В этом рассказе – весь Рахманинов. Он любил делать подарки, всем помогать, причем тихо и порой инкогнито – чтобы, как он сам говорил, кому-то «немного теплее и светлее становилось». И не только на Рождество и Новый год. Его помощь соотечественникам в годы Второй мировой войны, его благотворительные концерты, рекомендательные письма, бандероли и посылки из Нью-Йорка в Москву, деньги, высланные русским, разбросанным по всему миру – это тема отдельного рассказа.
Самым грустным в жизни композитора оказалось Рождество 1917 года. 23 декабря 1917 года Рахманинов с женой, двумя дочерьми и другом Николаем Струве покинул Россию и отправился в Стокгольм – как сообщалось в газете «День», «в двухмесячное турне по Норвегии и Швеции». Никто их не провожал, только Шаляпин прислал на дорогу любимому другу прощальное письмо, белый хлеб и икру.

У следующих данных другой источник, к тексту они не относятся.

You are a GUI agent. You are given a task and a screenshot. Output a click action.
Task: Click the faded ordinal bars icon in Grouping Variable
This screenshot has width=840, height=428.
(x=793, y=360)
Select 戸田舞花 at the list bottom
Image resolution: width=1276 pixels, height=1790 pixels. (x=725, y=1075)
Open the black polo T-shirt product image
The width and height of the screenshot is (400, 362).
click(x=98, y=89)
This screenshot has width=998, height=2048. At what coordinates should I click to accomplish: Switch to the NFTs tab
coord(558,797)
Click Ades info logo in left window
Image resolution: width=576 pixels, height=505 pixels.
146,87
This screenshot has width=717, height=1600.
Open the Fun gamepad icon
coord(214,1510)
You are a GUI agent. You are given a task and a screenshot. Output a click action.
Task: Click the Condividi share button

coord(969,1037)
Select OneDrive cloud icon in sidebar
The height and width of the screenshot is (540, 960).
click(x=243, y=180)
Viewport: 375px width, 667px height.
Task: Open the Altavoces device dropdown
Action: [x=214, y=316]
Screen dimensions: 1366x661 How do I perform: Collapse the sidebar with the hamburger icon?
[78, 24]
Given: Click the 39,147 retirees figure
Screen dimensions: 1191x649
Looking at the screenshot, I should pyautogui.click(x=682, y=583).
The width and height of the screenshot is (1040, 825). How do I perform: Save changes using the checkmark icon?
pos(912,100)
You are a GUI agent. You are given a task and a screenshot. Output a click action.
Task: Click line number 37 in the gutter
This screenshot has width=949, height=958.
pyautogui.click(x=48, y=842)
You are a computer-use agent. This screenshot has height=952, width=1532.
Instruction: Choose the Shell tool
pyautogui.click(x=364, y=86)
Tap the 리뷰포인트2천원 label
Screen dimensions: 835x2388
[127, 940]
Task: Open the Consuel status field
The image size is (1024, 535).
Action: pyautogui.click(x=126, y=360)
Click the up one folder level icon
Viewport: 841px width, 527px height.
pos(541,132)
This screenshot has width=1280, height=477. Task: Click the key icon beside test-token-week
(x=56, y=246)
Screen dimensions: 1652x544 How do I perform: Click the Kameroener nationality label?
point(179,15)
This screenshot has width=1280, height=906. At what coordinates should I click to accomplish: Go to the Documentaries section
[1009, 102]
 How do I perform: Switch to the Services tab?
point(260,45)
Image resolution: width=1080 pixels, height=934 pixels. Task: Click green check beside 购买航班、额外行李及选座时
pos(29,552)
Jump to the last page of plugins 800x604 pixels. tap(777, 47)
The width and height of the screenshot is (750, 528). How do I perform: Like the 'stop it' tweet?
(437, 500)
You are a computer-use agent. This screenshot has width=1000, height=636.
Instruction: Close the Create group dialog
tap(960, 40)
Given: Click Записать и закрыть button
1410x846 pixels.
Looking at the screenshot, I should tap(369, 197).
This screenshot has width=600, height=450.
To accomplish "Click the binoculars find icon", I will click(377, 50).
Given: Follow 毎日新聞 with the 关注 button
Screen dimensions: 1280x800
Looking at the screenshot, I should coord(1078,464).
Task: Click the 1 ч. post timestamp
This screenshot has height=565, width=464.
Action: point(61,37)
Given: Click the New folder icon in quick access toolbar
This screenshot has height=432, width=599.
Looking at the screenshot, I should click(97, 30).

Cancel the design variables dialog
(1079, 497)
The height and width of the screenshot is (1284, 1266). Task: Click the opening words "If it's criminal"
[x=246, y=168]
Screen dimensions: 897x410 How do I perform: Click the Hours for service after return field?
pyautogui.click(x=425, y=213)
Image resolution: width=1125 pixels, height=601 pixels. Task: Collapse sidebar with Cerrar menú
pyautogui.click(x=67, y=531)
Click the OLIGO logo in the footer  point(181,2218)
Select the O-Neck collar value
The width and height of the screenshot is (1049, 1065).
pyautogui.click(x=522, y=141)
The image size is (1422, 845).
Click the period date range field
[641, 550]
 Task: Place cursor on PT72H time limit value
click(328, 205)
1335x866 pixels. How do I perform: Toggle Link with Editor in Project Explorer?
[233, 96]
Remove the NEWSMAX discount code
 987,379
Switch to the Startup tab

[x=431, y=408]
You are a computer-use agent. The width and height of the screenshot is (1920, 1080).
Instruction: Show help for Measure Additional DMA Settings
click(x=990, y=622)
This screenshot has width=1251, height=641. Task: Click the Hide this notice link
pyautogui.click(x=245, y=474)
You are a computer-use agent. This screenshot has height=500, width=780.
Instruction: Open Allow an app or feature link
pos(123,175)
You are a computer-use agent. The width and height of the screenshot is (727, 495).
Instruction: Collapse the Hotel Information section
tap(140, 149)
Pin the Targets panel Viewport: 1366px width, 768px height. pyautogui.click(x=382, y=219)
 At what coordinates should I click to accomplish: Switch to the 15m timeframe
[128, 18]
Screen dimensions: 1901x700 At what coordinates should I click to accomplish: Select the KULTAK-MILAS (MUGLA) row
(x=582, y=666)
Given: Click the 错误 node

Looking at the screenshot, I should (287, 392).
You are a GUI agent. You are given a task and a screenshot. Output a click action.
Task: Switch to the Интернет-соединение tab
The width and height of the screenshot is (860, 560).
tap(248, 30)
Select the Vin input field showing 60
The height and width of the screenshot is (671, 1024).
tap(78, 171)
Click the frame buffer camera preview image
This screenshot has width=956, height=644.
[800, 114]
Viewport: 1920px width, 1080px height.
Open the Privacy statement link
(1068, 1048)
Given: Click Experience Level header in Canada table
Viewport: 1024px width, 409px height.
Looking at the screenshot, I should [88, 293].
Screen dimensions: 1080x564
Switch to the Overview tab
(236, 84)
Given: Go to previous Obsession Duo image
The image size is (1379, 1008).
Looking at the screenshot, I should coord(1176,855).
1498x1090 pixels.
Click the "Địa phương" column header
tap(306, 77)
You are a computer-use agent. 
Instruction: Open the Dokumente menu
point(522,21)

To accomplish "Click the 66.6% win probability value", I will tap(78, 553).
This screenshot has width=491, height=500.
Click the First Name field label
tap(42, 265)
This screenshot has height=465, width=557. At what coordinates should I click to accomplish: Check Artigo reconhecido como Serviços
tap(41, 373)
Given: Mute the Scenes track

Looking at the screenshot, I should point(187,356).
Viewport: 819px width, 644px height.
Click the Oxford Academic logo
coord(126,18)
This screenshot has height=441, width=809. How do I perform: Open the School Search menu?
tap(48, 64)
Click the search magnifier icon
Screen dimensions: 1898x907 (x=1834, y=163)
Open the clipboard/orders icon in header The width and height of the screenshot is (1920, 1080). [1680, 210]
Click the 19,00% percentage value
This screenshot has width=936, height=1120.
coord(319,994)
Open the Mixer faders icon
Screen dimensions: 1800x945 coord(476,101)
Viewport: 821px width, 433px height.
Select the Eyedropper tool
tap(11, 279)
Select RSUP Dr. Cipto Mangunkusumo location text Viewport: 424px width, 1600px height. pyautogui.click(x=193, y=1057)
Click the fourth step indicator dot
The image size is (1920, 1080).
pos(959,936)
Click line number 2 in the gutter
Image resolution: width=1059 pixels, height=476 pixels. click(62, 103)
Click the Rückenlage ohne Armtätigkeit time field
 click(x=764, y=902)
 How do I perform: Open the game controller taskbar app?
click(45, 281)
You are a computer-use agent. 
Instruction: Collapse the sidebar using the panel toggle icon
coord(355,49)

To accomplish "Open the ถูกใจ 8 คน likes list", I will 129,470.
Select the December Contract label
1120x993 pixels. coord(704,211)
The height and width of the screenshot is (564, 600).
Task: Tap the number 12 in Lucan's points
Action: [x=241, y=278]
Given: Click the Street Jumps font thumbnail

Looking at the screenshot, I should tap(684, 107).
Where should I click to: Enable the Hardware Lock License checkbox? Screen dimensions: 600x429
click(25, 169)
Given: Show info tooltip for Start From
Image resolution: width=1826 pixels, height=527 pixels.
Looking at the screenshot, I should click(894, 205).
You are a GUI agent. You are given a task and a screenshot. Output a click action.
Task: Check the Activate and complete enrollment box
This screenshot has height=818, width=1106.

Днем 24 декабря Рахманиновы добрались до столицы Швеции. «По случаю Сочельника улицы Стокгольма и здания были празднично декорированы. Люди были оживленные и веселые, попадались и подвыпившие. В отеле тоже было шумно и весело, а мы сидели, запершись в своем номере, грустные и одинокие», – вспоминает жена композитора Наталья Рахманинова. Вскоре они переехали в Данию, где жил Струве с семьей, а получив три приглашения из Америки, 1 ноября 1918 года покинули на пароходе Скандинавию и 10 ноября уже были в Нью-Йорке. Мучительно больно переживавший разлуку с родиной Рахманинов до конца жизни (он умер 28 марта 1943 года в Беверли-Хиллс) оставался верен традиции отмечать русское Рождество – и на своей вилле Сенар в Швейцарии, и в Париже, где жила его дочь, и в Нью-Йорке.
«Сегодня Рождество, 25 декабря, – пишет композитор в 1923 году из Нью-Йорка одному из близких друзей, профессору Московской консерватории Никите Морозову, – а в письме ты и Вера Александровна поздравляете меня с праздниками. Хочется и мне Вас поздравить и пожелать Вам всего лучшего. Пожелания эти шлются, конечно, от чистого сердца». По обычаю, Сергей Васильевич посылает и деньги. Просто чтобы его другу немного «теплее и светлее становилось».